The curriculum at AUELC is based on research that shows that children learn best by 'doing' and re-creating their understanding of the world. The role of the teacher is to help children increase their understandings by supporting their explorations and gently challenging their misconceptions.
Helping the child develop social skills is of prime importance. Research shows that children who do not acquire adequate social skills by the age of five have an extremely difficult time developing them later. Children are encouraged to take leadership as well as follower roles. They are supported in their efforts to solve their social conflicts independently.
Children are offered many opportunities to read, write, count, reason, create and use their muscles during the day within the context of play. Activities are set up to allow children of many different developmental levels find success and satisfaction. For example, restaurant dramatic play may allow children to read menus, write menus and take orders, count cookies or money, try on the roles of patron, cook and server. Children are encouraged to act as independently as possible.

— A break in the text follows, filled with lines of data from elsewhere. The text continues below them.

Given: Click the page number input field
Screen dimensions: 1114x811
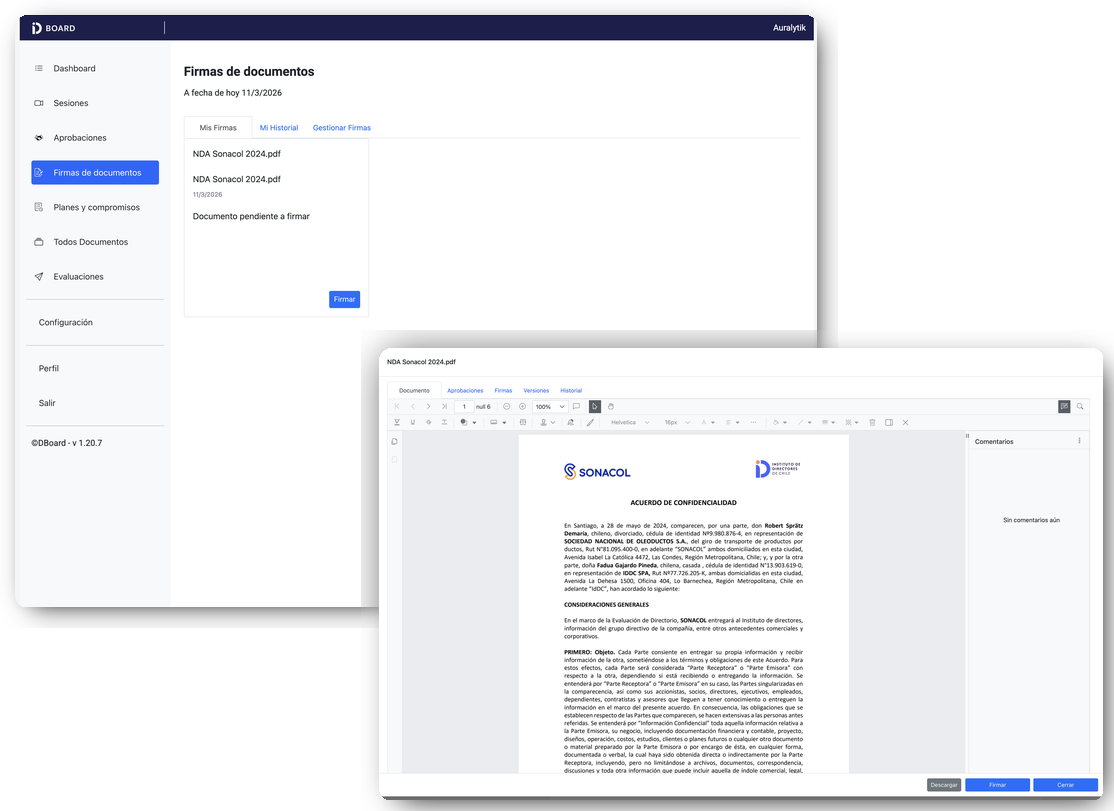Looking at the screenshot, I should (x=464, y=406).
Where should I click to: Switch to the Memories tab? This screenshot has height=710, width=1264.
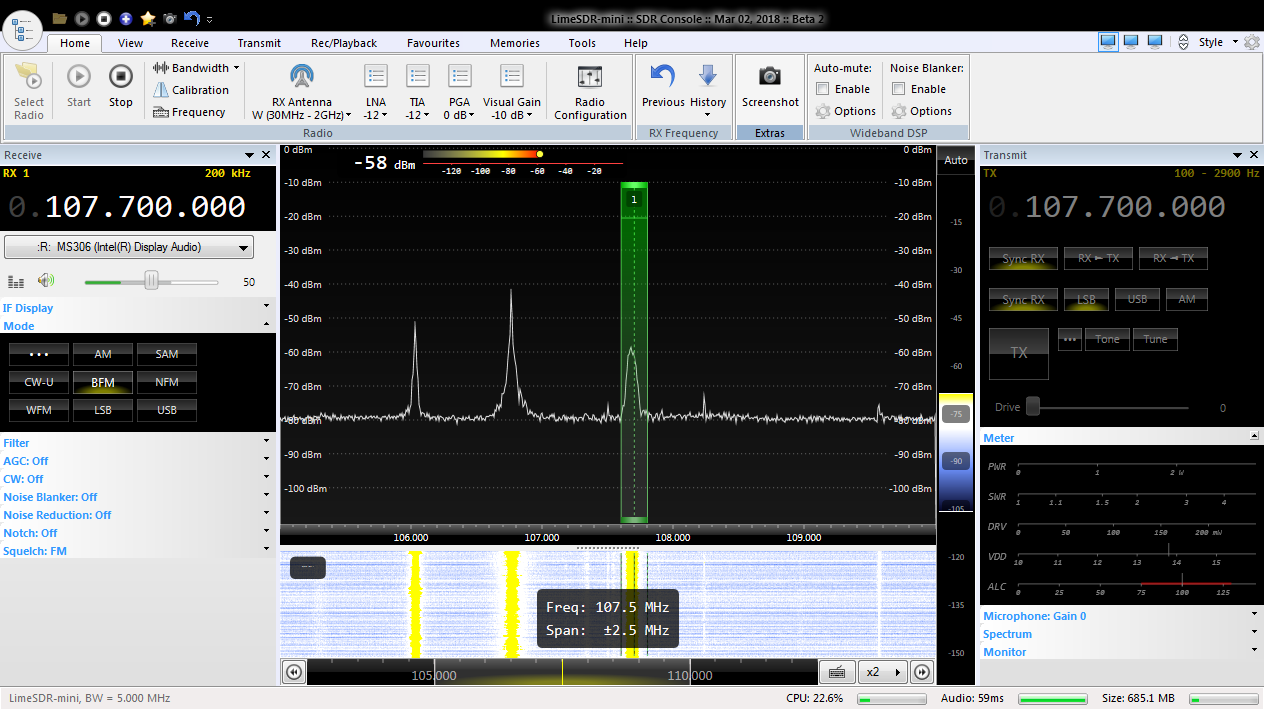pos(514,43)
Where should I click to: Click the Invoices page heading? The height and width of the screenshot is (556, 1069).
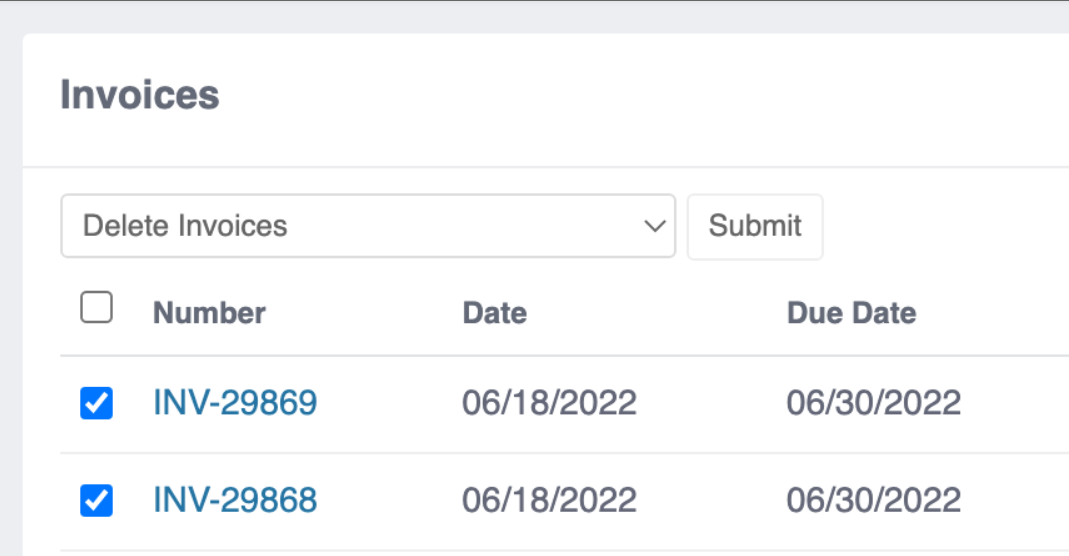[x=140, y=95]
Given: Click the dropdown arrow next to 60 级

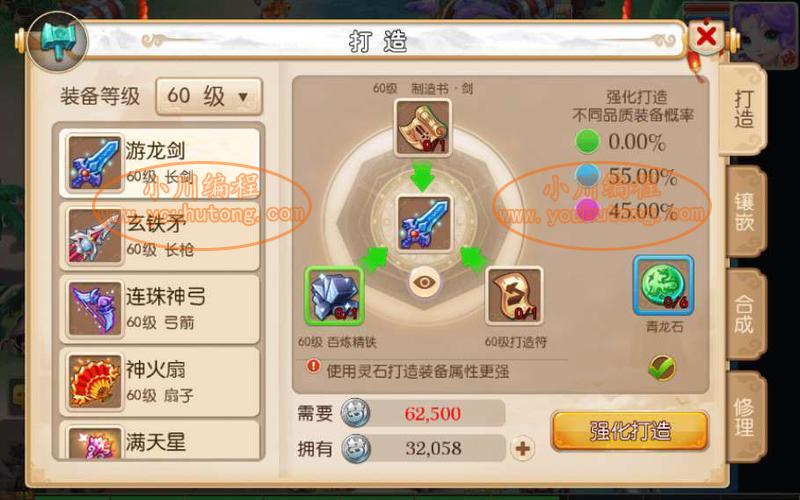Looking at the screenshot, I should pyautogui.click(x=243, y=96).
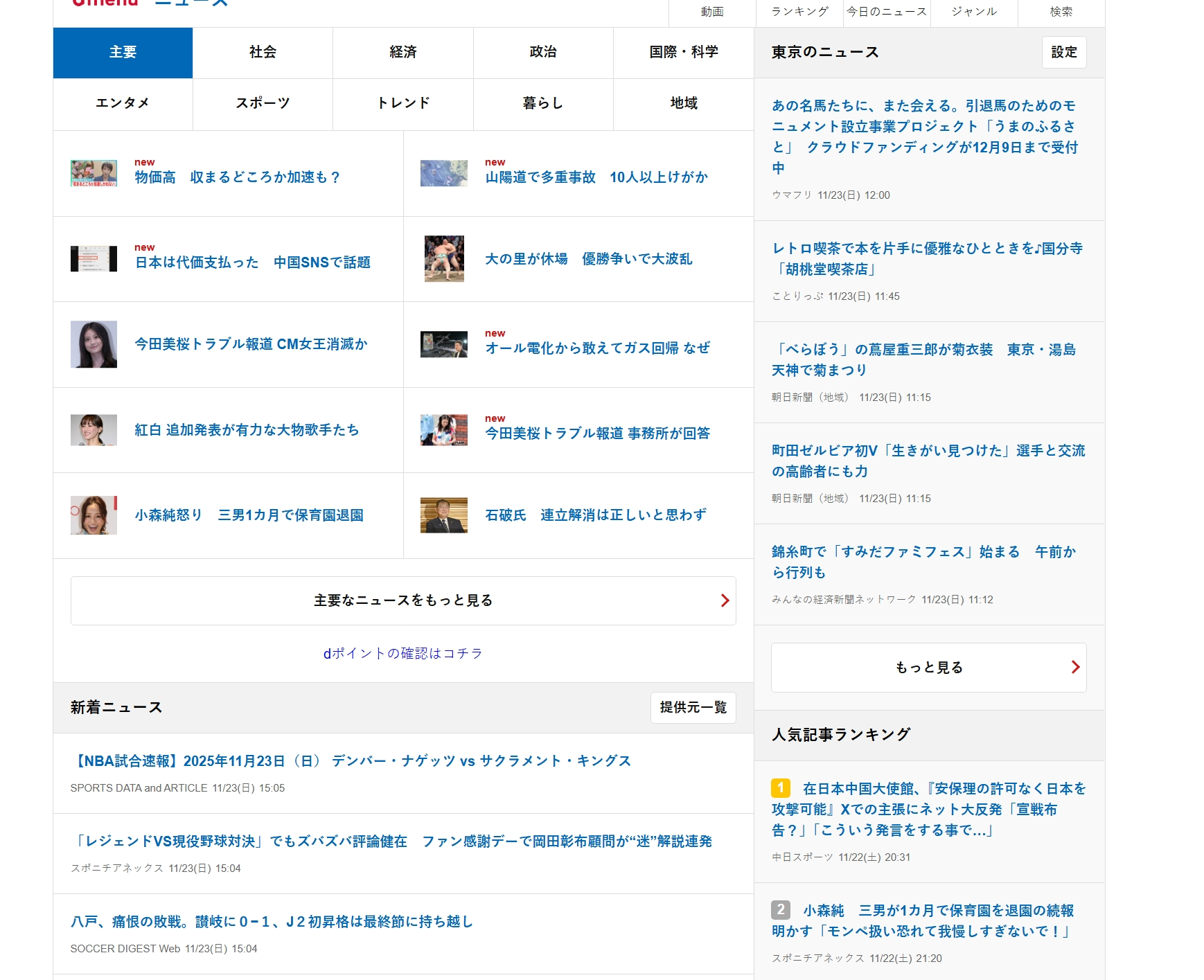
Task: Switch to the 社会 news tab
Action: click(x=262, y=52)
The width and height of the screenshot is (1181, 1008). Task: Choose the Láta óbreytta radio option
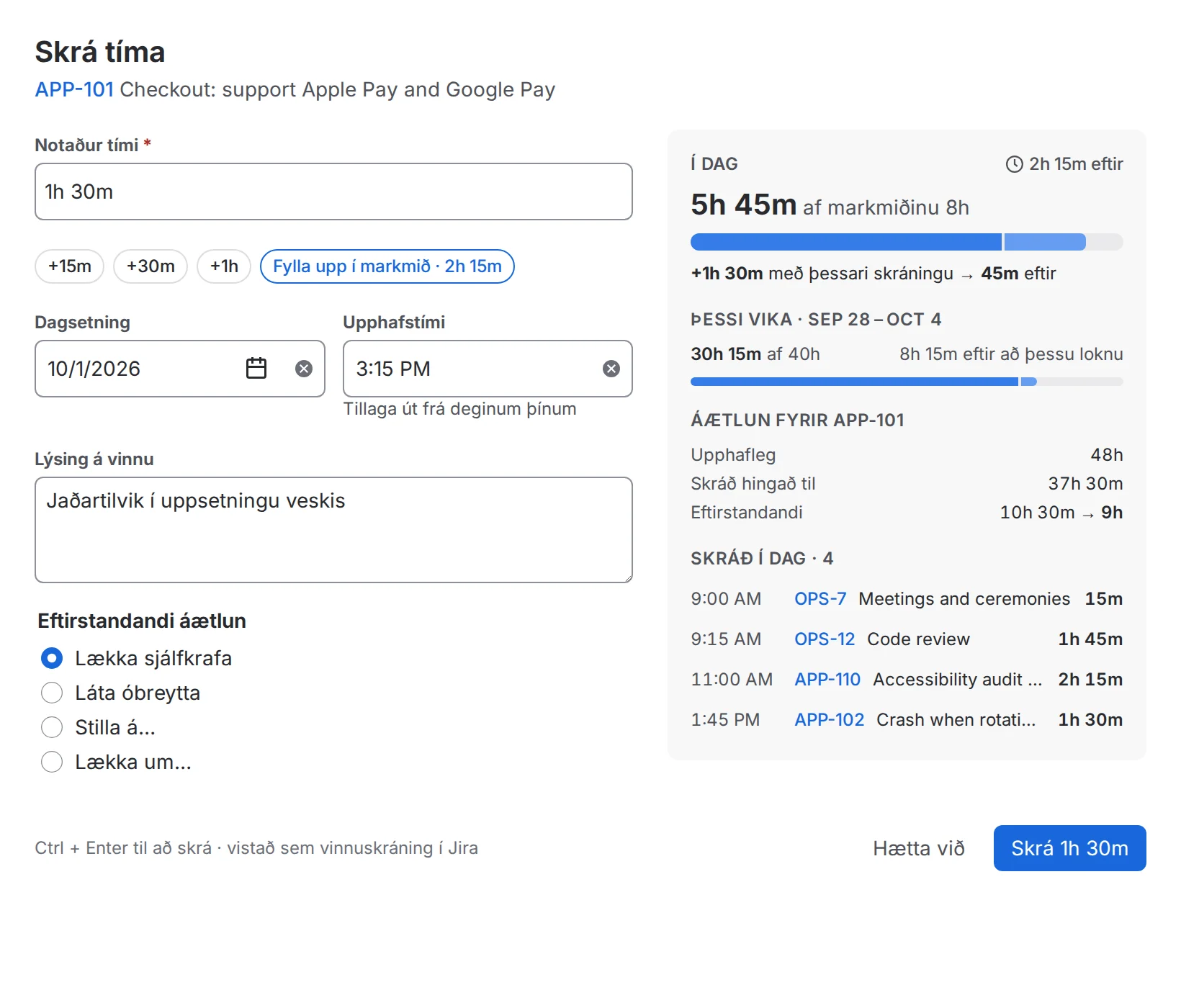tap(52, 693)
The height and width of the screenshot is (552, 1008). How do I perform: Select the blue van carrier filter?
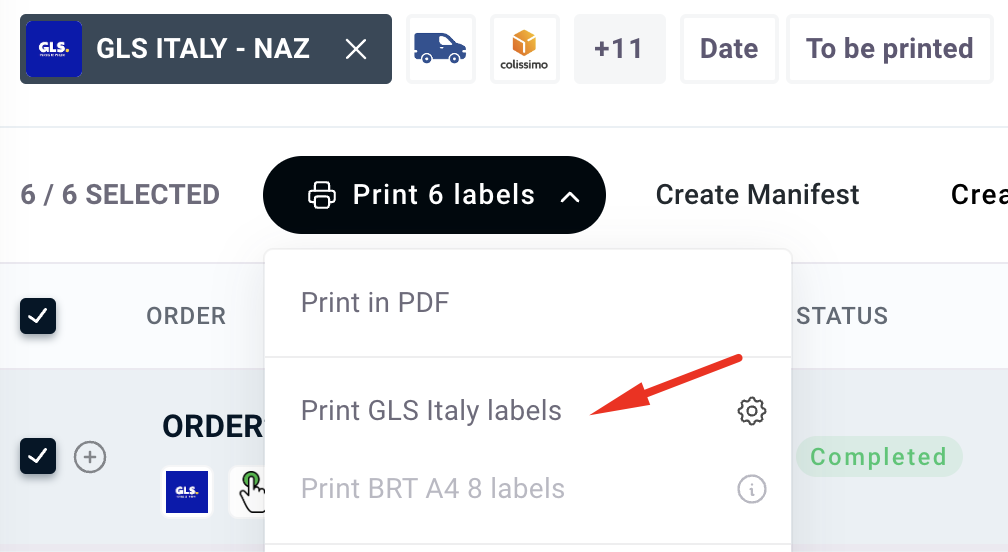click(x=441, y=49)
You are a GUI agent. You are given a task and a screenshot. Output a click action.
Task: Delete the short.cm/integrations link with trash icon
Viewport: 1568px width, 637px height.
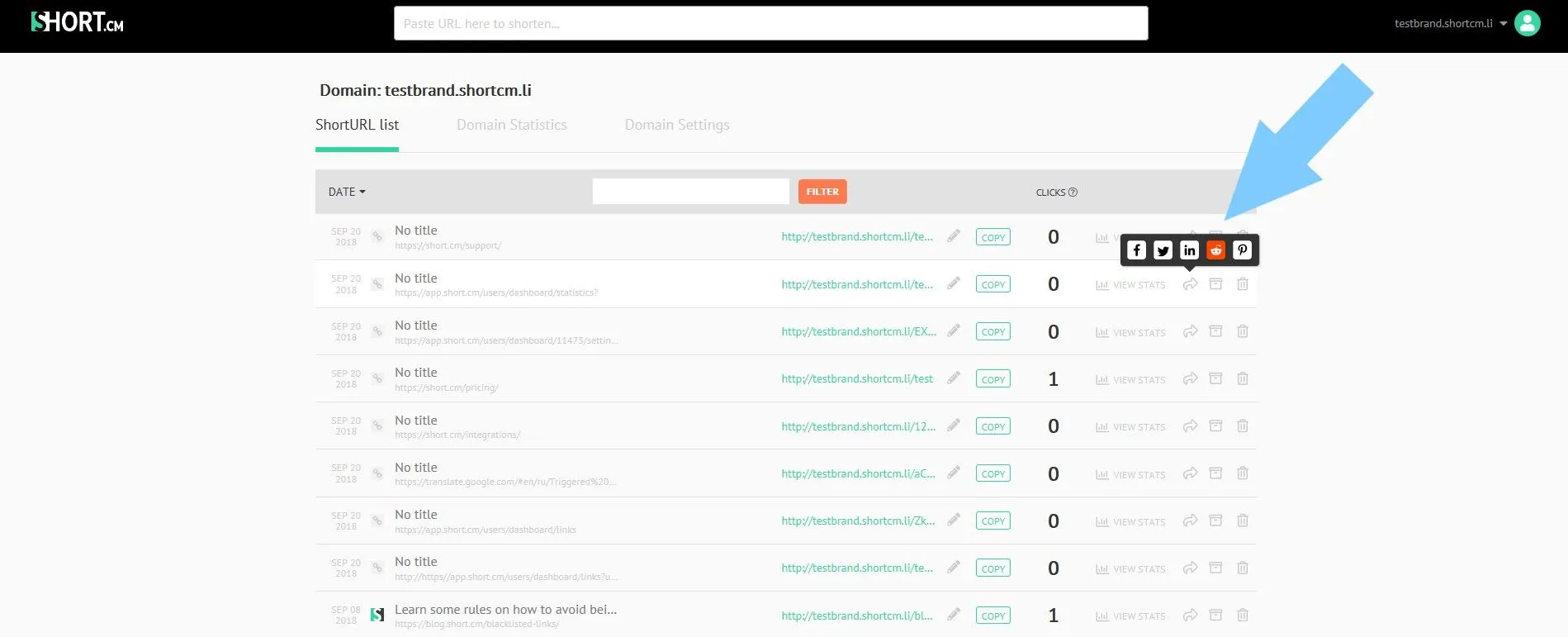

The daily schedule allows for periods of active involvement and quiet reflection. Children are encouraged to make choices throughout the day. The day begins with a 'center time' where several interesting activities and choices are offered. These choices may include activities such as art, cooking, language and writing experiences, reading, science exploration, math games, blocks, dramatic play, woodworking, and manipulative activities eg. Legos, tinkertoys, etc. After 'center time' the children gather for a group time which may include music, dance and movement, stories, games and/or discussion depending on the age and interests of the children. Children sit together to have snack which they usually have prepared themselves during center time. Outside time follows on one of our three playareas. A separate story time is often included following outside play. The day generally ends with table activities that may include journal writing, table games, small toys, or art.
Teachers are encouraged to be flexible in their planning to take advantage of serendipities that come along and to adjust their plans to the changing interests and abilities of the children. Walking field trips are taken to areas of interest around campus. Parents drive for field trips to locations further afield, with car seats and safely issues being a prime consideration.